- ACTIVITY -
Find the line with "Open the Assenze in periodo tab" in the listing below. Write it out exactly, along with every later line up to the final one.

************

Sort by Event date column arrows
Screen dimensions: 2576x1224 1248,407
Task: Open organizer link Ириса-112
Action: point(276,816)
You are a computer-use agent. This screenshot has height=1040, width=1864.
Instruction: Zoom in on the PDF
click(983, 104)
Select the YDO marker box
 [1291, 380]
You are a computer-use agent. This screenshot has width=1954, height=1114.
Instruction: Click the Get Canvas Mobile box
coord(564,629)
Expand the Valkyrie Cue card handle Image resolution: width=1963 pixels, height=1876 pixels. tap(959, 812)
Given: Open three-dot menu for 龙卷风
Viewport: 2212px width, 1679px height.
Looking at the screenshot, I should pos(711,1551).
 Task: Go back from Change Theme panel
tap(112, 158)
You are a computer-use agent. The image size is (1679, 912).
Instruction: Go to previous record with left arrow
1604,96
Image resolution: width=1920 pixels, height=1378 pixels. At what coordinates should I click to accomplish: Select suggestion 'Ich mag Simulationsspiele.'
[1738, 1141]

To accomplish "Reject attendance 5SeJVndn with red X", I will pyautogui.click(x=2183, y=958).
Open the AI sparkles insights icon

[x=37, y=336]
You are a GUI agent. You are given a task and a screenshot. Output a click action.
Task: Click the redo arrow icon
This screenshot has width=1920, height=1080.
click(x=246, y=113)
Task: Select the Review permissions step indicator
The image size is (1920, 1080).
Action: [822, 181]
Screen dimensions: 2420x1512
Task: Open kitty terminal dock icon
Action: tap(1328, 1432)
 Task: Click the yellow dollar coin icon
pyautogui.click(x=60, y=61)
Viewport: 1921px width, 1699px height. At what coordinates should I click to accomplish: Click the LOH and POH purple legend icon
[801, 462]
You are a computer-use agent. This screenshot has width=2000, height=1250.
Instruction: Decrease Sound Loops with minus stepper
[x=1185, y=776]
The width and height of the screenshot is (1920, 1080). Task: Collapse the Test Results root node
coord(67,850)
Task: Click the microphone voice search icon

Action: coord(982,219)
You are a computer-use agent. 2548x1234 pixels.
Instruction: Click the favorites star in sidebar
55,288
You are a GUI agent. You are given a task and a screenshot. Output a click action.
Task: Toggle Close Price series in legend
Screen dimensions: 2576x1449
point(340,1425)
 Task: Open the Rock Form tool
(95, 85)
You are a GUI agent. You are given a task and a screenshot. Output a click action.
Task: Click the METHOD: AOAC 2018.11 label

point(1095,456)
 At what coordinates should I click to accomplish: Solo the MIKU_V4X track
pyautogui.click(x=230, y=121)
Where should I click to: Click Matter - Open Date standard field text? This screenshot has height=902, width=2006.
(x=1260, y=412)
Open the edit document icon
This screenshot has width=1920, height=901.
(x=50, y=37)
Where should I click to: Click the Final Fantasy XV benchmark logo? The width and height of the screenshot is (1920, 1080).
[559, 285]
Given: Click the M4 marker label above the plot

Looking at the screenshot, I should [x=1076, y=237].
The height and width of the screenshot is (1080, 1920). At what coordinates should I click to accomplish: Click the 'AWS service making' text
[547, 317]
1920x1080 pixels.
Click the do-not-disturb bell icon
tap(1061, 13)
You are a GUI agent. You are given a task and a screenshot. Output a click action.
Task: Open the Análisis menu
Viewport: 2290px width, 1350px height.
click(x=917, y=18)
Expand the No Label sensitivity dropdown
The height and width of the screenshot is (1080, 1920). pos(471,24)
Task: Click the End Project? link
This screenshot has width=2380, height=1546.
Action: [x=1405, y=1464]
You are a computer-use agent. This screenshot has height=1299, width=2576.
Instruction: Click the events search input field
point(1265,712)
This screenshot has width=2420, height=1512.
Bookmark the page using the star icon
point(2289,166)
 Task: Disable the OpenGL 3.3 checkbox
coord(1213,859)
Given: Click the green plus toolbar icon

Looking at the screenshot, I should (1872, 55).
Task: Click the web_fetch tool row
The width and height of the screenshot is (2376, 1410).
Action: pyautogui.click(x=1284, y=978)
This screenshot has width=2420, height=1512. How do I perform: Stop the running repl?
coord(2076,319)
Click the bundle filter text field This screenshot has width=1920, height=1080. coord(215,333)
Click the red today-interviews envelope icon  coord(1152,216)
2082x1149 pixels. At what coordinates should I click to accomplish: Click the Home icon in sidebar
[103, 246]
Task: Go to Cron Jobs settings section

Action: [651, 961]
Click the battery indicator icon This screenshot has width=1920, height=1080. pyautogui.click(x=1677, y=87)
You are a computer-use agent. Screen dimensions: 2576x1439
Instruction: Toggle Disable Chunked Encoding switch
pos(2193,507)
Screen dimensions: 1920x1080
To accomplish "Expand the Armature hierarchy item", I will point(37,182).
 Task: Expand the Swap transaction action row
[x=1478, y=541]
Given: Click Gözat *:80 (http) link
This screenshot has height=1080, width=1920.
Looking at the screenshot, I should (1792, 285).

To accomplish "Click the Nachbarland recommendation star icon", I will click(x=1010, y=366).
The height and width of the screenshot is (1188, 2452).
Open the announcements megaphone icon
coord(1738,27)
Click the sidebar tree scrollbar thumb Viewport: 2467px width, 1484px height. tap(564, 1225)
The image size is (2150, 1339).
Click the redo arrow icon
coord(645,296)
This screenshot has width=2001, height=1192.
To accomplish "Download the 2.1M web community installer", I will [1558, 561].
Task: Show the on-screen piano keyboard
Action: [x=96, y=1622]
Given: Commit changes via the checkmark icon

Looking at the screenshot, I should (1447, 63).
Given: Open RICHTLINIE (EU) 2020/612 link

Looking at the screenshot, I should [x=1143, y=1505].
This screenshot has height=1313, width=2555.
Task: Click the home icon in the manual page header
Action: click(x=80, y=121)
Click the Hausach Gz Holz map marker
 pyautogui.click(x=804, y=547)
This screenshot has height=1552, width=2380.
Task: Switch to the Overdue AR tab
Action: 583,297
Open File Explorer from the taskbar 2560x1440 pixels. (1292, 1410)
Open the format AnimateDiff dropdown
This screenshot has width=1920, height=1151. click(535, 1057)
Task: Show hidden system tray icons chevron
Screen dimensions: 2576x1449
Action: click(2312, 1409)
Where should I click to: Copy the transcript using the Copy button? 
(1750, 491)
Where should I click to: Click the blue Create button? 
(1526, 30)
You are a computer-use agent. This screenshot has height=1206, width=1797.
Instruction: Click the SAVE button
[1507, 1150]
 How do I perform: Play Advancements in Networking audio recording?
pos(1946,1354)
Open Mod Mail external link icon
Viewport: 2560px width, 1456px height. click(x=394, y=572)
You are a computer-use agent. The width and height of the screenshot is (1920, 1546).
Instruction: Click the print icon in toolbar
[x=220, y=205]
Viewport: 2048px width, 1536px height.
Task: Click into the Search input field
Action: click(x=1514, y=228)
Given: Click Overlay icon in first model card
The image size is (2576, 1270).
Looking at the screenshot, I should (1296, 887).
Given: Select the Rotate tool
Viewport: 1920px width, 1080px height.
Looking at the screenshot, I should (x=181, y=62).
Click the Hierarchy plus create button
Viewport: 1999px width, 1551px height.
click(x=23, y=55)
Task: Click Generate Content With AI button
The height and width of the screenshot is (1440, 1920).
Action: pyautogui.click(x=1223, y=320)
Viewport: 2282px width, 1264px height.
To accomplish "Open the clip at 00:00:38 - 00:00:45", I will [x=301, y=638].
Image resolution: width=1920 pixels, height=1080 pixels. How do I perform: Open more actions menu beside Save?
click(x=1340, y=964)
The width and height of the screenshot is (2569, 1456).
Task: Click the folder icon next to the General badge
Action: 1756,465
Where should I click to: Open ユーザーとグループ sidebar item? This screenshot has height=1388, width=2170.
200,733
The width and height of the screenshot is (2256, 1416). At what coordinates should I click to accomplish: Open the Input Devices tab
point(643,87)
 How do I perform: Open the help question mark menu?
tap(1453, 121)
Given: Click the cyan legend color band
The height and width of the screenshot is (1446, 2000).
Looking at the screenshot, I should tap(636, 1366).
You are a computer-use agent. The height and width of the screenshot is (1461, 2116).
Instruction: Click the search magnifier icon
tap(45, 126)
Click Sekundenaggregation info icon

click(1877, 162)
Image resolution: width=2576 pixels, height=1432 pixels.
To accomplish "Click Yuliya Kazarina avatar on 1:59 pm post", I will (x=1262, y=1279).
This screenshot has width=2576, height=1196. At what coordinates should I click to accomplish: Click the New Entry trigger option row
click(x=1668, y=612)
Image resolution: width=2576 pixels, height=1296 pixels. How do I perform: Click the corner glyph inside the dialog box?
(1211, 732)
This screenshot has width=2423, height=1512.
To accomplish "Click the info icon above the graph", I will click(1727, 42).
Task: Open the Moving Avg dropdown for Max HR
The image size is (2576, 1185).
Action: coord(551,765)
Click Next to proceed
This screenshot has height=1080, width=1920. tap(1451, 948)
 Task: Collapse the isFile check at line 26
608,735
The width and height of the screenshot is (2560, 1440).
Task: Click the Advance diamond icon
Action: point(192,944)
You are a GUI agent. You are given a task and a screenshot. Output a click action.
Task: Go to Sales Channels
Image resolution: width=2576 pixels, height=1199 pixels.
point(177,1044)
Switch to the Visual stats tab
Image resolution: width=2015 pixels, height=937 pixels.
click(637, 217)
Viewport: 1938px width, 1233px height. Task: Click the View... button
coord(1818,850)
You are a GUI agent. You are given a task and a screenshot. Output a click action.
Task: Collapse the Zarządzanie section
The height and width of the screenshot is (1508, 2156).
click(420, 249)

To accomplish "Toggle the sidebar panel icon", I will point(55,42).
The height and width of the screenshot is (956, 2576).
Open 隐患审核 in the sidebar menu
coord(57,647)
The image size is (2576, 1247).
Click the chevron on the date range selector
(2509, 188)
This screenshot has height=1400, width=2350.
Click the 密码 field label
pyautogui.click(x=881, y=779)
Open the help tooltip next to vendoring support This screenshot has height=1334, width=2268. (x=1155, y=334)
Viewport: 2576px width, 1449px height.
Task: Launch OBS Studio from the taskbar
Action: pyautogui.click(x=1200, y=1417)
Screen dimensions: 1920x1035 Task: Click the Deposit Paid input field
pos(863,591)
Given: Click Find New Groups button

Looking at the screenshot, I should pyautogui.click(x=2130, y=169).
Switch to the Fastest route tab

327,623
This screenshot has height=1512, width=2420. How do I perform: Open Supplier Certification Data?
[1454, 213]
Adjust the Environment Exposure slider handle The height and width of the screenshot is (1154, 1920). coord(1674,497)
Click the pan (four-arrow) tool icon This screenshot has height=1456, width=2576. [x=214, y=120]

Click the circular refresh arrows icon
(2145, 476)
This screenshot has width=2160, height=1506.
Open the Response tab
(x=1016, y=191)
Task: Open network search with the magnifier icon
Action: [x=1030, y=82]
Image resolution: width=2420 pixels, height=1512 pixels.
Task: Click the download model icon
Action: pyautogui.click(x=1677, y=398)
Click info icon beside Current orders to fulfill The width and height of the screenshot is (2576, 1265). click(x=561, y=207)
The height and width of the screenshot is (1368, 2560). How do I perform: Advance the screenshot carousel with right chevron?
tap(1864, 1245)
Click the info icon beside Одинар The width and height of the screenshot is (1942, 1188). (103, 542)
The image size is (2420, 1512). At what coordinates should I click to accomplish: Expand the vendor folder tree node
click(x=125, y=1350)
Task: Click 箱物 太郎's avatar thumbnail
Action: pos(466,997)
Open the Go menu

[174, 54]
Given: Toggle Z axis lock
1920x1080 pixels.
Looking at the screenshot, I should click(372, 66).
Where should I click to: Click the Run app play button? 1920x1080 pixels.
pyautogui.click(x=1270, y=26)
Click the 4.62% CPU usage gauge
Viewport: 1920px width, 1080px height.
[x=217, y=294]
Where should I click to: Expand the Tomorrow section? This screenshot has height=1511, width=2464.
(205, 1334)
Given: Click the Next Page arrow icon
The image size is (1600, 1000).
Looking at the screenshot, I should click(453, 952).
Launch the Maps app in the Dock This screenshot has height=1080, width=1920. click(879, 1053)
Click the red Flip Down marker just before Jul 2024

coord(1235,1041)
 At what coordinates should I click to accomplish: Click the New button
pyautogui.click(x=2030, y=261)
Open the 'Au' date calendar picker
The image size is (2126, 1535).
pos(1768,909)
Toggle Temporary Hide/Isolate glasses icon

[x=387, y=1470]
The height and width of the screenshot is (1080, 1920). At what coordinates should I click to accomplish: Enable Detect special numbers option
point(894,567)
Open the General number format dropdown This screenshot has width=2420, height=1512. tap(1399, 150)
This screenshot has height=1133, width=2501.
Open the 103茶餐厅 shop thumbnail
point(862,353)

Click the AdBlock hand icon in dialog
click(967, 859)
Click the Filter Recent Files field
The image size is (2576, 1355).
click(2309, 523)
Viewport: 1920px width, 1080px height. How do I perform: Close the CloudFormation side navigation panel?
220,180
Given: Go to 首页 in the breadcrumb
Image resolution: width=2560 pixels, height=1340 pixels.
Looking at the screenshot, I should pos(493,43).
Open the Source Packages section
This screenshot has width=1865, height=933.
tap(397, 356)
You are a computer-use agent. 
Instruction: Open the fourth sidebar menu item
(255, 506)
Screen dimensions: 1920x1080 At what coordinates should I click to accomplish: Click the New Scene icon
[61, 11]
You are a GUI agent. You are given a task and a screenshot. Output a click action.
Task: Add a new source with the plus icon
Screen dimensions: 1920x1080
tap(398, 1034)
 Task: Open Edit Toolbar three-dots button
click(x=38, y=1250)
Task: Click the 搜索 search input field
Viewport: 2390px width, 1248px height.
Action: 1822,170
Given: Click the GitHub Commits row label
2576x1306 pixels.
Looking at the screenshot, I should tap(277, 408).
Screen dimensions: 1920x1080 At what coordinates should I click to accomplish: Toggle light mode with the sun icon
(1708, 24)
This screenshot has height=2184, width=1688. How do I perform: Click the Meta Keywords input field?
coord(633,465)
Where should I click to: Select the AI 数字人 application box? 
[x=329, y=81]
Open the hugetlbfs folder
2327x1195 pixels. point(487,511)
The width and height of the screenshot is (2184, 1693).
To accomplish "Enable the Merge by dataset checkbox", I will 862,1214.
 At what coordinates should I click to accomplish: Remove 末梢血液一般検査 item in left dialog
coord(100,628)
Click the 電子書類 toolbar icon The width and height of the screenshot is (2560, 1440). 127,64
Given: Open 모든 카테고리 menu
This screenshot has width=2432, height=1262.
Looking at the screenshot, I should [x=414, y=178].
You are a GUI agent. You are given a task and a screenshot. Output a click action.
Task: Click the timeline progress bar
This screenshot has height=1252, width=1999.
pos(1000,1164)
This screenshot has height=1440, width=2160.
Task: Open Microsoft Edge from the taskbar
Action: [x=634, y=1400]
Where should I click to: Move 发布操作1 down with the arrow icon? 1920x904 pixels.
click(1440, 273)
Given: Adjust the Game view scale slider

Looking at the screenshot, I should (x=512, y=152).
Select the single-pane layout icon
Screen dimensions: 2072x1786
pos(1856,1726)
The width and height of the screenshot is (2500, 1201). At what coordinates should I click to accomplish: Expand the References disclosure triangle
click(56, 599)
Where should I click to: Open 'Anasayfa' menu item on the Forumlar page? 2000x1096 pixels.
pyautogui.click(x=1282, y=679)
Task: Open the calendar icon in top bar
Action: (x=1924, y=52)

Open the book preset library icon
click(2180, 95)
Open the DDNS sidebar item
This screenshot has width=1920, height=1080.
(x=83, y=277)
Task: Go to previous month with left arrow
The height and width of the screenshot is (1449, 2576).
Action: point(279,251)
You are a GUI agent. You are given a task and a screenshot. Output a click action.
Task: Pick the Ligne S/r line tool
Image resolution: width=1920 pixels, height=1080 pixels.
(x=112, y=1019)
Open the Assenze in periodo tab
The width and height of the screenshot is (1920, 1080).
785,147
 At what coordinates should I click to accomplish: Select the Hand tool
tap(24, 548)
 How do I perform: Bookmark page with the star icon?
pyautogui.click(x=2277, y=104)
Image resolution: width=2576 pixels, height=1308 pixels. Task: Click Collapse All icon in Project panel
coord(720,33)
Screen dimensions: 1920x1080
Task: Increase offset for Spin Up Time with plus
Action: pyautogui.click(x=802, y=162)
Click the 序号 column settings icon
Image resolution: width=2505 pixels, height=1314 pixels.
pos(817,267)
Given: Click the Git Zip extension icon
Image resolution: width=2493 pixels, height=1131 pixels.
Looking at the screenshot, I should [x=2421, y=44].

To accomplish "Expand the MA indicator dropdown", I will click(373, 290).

************

- SOLUTION TO THIS EXERCISE -
Open the Assenze in periodo tab
The width and height of the screenshot is (1920, 1080).
785,147
 At what coordinates should I click to accomplish: Select the Hand tool
tap(24, 548)
 How do I perform: Bookmark page with the star icon?
pyautogui.click(x=2277, y=104)
Image resolution: width=2576 pixels, height=1308 pixels. Task: Click Collapse All icon in Project panel
coord(720,33)
Screen dimensions: 1920x1080
Task: Increase offset for Spin Up Time with plus
Action: pyautogui.click(x=802, y=162)
Click the 序号 column settings icon
Image resolution: width=2505 pixels, height=1314 pixels.
pos(817,267)
Given: Click the Git Zip extension icon
Image resolution: width=2493 pixels, height=1131 pixels.
Looking at the screenshot, I should [x=2421, y=44].

To accomplish "Expand the MA indicator dropdown", I will click(373, 290).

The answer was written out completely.